A proposta diferencia reiterância de reincidência. A reincidência supõe uma condenação anterior firme, enquanto que a reiterância considera a existência de novas condutas delituosas atribuídas à mesma pessoa durante processos ainda em curso. Segundo a explicação legislativa, esse antecedente poderia ser incorporado como um elemento adicional quando um promotor solicitar prisão preventiva.

Essa consideração não produziria por si só uma condenação automática nem eliminaria a análise judicial de cada processo. A prisão preventiva é uma medida cautelar e não uma pena; por isso sua aplicação deve respeitar a presunção de inocência e se fundamentar nos riscos processuais e nas circunstâncias concretas que a lei estabeleça. O alcance definitivo dependerá do texto que chegar ao plenário e de sua eventual regulamentação.

Botteri Disoff sinalizou que durante as conversas surgiram perguntas sobre a capacidade do sistema penitenciário e das dependências policiais para alojar detidos.

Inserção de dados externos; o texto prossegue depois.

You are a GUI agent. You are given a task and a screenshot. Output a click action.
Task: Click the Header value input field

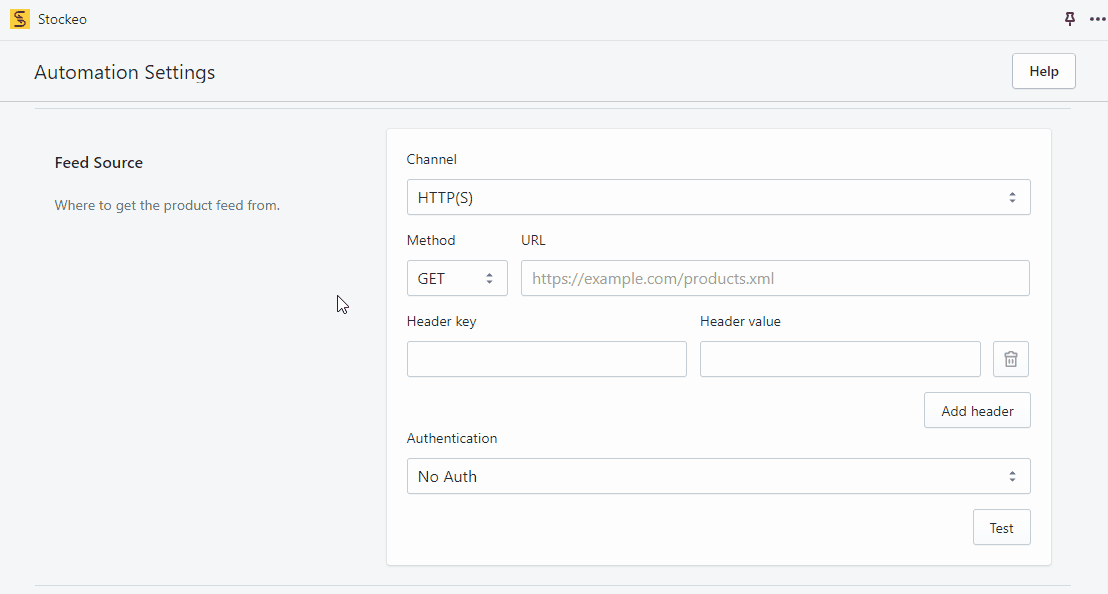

A resposta do Ministério da Segurança foi que existem obras de ampliação em andamento. A deputada também mencionou como futura linha de trabalho um regime de extinção de domínio para recuperar bens de pessoas condenadas, assunto que não integra necessariamente a mesma sanção.

A legisladora também revisou outros expedientes da agenda provincial. Ela se referiu à suspensão das PASO e esclareceu que a economia eleitoral não pode ser atribuída automaticamente ao hospital pediátrico. Ela também mencionou projetos para recuperar dos planos de saúde e seguros privados o custo dos serviços prestados por hospitais públicos e para organizar o atendimento a estrangeiros, com a intenção de unificar critérios.

O oficialismo manifesta que existe diálogo com outros blocos, mas ainda não informou um acordo que garanta os votos para aprovar a reiterância. O passo anunciado é tentar incorporá-la à pauta da próxima semana. Apenas o debate parlamentar mostrará se se mantém a redação acordada com Segurança, se surgem mudanças e se a Câmara converte a proposta em lei.